The transaction could also mark a new chapter for the energy storage business, the fate of which seemed to hang in the balance throughout an 18-month strategic review initiated by Wärtsilä’s leadership in October 2023 and concluded last May.
While all options had been on the table, including divestment, the company had chosen to hold onto a business it entered with the acquisition of US BESS integrator and energy management system (EMS) software specialist Greensmith Energy in 2017.
At the conclusion of the review, Wärtsilä had begun reporting the segment’s financial results separately for the first time and said it was committed to the future success of Wärtsilä Energy Storage and Optimisation (Wärtsilä ES&O) as it was now known.
However, ES&O head Andy Tang, a Greensmith alumnus, left the company shortly thereafter.

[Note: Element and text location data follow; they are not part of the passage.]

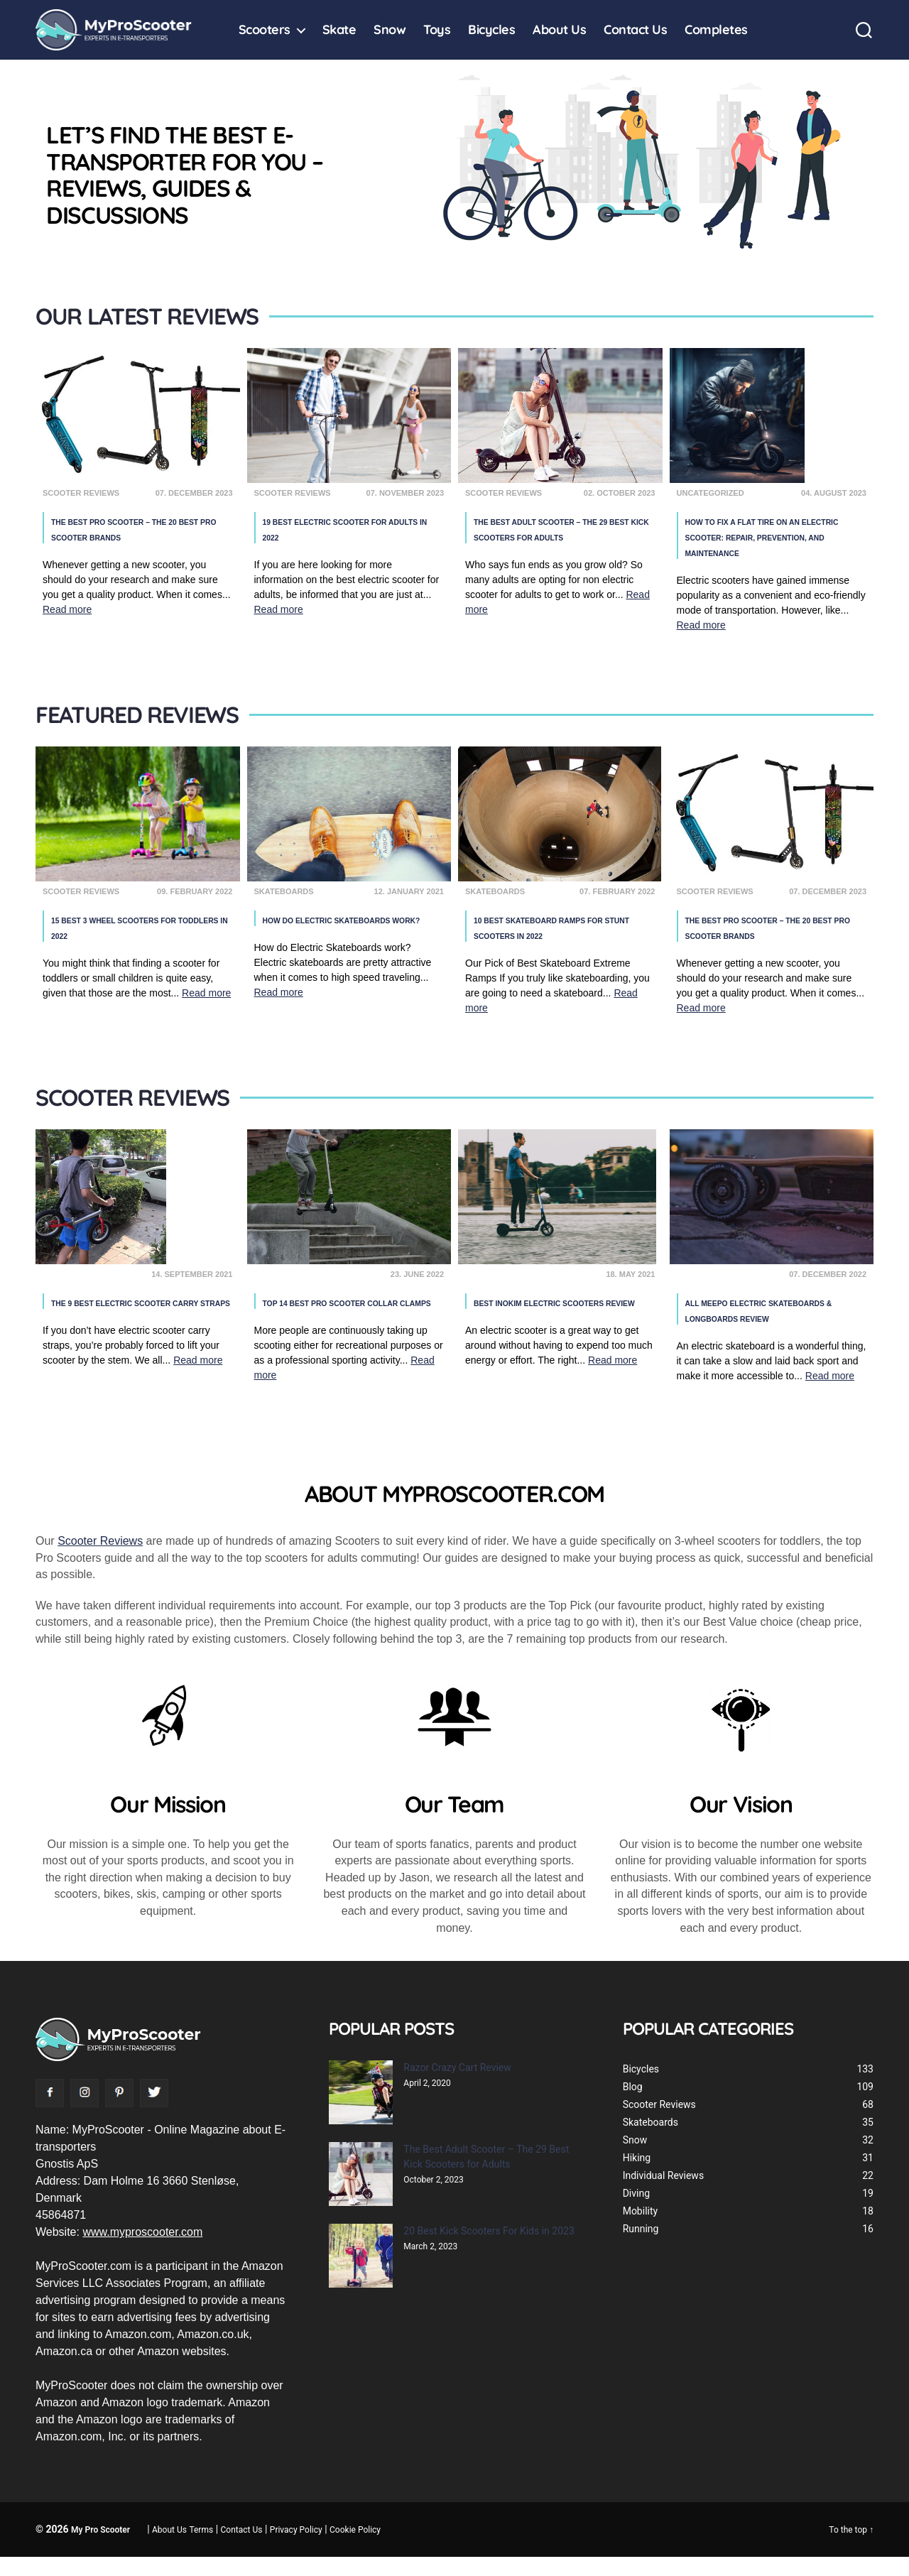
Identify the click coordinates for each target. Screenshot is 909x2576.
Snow (389, 30)
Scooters (264, 30)
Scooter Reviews (100, 1560)
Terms (202, 2549)
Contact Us (635, 30)
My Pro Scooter (100, 2549)
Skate (339, 30)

Tamara De Gruyter, a 30-year employee of Wartsila, was appointed its president and was interviewed by ESN Premium in April.
De Gruyter said Wärtsilä had to “look at what is best for shareholders,” and chose the path it did as “the best way forward for them,” in that interview.

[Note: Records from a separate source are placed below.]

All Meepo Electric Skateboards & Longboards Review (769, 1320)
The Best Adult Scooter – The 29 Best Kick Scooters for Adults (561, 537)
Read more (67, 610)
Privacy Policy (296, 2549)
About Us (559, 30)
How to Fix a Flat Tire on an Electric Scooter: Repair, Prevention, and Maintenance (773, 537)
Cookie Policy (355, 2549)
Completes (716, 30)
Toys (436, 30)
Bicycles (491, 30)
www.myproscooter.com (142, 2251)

That theme continues with the new steps being taken. Wärtsilä said that while the energy storage division was profitable in 2025, it remained the company’s smallest reported segment by some distance.
Energy storage net sales were just over a tenth of overall net sales, at €694 million (US$805.84 million) in 2025, versus €6.9 billion, and its ES&O order book value last year was €719 million, 8.7% of the €8.25 billion the company booked.
Meanwhile, profitability was 3.3% for energy storage and 12.1% for its other businesses, including gas engine power plants.
Loss expected in 2026, upturn in fortunes expected by end of 2027
Wartsila and its partner, RCT Solutions, will hold a 50% stake each in the JV, while the Finnish tech company will transfer less than 5% of its net assets into the new business.
Solar manufacturing equipment specialist RCT Solutions is already involved in setting up a BESS manufacturing business in the US, a key market for global players.
“After closing the transaction of the joint venture, Wärtsilä will be partnering with an experienced player with strong capabilities in operating an integrated energy storage business in challenging market conditions. RCT Solutions has the aim to develop into a global vertically integrated battery energy storage system player,” Wartsila CEO and president Håkan Agnevall said
Agnevall described the JV as “an excellent opportunity for the Wärtsilä Energy Storage business to strengthen its competitiveness.”
“By combining Wärtsilä’s proven technology, customer base and project expertise with RCT Solutions’ engineering capabilities, vertical integration know-how, and existing manufacturing initiative in the USA, we are creating a foundation to succeed in the rapidly evolving energy storage market,” RCT Solutions CEO Peter Fath said.
Fath will take over as CEO of the JV upon the transaction’s closing. While Wärtsilä said it expects the JV to be loss-making in the short term and represent a €40 million to €50 million hit to its 2026 full-year operating result.
It is, however, expected to generate positive results towards the end of next year, according to the company.